Following an embarrassing three-nil home defeat to Manchester United, Tottenham Hotspur decided to show Nuno Espirito Santo the exit door. Circulation whistled around social media as to who the next manager would be, and eyes turned to bookmaker comparison sites, such as www.gamblerspro.com, to see what names were favourites in the betting.
Within 48 hours, it was confirmed, former Juventus, Chelsea and Inter Milan coach Antonio Conte would be the next manager of the Lilywhites.
Conte’s Impressive Resume
Anyone who follows football, and even many who don’t, are familiar with the name Antonio Conte. As a player, he won virtually everything the game has to offer during a 13-year at Juventus, including five Serie A titles, four Supercoppa Italiana, the UEFA Cup and the Champions League.
After hanging up his boots in 2004, his first true managerial role was at Serie B club Bari, which he led to promotion in 2009. After spells at Atalanta and Siena, Conte was back at Juventus in 2011, where he won three Scudettos in consecutive seasons and two Supercoppa Italiana in 2012 and 2013. After leaving Juve in 2014, he went on to manage the national team before returning to club management in 2016 with Chelsea. He won the English Premier League in his first season and the FA Cup in his second (season) before parting ways with the London club.
It was back to Italy next, and much to the dismay of the Juventus fans, Conte became the head coach of their Serie A rivals Inter Milan. He won the Serie A title with Inter in his second season 2020-21, which ended Juve’s 9-year reign. A falling out with the board at the end of the season, allegedly due to lack of funds for new players, saw Conte walk out on the Milan side.

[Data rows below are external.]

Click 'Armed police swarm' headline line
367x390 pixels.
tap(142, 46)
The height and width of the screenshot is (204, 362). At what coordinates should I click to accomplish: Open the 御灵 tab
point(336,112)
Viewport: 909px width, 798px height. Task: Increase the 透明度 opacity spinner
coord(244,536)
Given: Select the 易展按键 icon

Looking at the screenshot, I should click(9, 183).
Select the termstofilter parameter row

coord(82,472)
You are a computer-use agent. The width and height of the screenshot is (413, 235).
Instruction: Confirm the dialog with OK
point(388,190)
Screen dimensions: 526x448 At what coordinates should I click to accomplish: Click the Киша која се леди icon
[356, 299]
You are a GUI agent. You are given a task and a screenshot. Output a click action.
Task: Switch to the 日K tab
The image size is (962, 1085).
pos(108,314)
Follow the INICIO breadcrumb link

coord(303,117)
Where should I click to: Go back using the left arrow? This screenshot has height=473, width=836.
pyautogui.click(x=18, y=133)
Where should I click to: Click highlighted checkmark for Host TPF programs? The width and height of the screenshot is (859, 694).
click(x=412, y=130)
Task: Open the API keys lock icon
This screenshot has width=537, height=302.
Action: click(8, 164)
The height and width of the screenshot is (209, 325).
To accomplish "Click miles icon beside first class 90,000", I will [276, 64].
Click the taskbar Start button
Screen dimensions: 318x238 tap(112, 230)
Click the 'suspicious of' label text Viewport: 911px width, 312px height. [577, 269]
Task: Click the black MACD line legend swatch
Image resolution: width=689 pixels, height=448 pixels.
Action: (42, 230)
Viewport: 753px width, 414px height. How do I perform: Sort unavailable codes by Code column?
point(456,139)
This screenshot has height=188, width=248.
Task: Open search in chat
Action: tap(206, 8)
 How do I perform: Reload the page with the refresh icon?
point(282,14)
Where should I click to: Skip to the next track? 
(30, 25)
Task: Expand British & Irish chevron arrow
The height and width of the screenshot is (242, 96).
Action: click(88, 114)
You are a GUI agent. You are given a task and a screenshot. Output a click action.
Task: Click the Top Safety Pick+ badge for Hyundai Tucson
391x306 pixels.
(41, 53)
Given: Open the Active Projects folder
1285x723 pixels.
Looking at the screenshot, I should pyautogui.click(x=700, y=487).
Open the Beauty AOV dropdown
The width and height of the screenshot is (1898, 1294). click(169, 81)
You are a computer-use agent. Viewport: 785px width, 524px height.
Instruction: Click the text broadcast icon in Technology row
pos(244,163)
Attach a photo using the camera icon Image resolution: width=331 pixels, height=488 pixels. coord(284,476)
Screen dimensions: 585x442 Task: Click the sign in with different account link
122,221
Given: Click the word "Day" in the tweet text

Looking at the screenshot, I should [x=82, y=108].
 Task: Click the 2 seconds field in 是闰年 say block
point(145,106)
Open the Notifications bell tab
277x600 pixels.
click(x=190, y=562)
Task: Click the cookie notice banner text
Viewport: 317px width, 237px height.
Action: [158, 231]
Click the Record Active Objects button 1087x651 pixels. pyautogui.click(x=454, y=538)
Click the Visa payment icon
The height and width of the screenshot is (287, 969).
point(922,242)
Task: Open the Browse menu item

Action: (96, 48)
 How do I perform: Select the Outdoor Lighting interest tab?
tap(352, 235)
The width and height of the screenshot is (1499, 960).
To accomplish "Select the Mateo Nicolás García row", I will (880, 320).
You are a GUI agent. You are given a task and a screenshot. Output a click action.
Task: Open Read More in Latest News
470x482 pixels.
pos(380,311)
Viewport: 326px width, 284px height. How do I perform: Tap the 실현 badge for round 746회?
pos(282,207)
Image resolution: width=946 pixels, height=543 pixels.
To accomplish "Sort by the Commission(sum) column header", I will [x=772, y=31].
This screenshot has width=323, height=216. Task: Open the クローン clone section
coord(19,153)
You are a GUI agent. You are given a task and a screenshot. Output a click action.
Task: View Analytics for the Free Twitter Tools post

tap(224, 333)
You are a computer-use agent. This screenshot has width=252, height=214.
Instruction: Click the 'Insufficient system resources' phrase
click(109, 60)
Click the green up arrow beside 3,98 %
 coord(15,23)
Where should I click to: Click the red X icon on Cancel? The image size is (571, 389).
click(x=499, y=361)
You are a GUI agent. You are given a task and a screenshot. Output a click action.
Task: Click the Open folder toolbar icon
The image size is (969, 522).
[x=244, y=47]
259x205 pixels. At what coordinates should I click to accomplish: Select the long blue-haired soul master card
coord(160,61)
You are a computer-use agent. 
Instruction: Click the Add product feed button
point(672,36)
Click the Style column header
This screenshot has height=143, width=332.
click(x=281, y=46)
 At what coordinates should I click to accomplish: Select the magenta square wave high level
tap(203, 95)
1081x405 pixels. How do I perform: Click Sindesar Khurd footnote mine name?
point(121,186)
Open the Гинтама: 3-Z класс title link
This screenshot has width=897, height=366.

Tottenham were looking for a manager at that time since they had sacked Jose Mourinho in April and caretaker boss Ryan Mason had been in charge for the remainder of the season; however, a deal to bring Conte to north London never happened. However, the vacancy opened up again this week, and here we are.
At 52, Conte is potentially in his prime managerial years. His CV tells us that this man is a winner, but in Tottenham, he joins a side that hasn’t won a major trophy in more than 5,000 days (2008 League Cup).
Levy is the Key
Although not at the same levels as Pep Guardiola at Man City, Conte will demand a decent transfer budget so he can bring in his own players, and for many seasoned Spurs fans, that is where the problem lies. Tottenham’s chairman, Daniel Levy, has a reputation for not backing his managers in the transfer market, with Pochettino and Mourinho both possibly being hampered by the tightish nature of Levy.
It’s unfair to say that the Spurs chief doesn’t buy anyone, although that was true during an 18-month period under Pochettino, but the argument is that the players who are brought in are not the manager’s first choice. Based on what we have seen from Conte – walking out on Inter Milan days after winning the title – Levy’s digging around for ‘cheaper alternative players’ will not wash with this fiery Italian.
We don’t have a crystal ball, but if Conte is given the funds, his track record suggests that he could deliver silverware to Tottenham’s trophy cabinet. The January transfer window will tell us a lot as to where this new era in Spurs’ history is heading.
Antonio has made it clear that he will assess the current squad for the next two months before making any decisions. Yet, after seeing his new team nearly squander a three-goal lead against Vitesse Arnhem in his first match, you’d imagine several heads will be already close to the chopping block.
So, will Conte ‘Conte’ Tottenham or will Tottenham ‘Tottenham’ Conte? That’s what remains to be seen.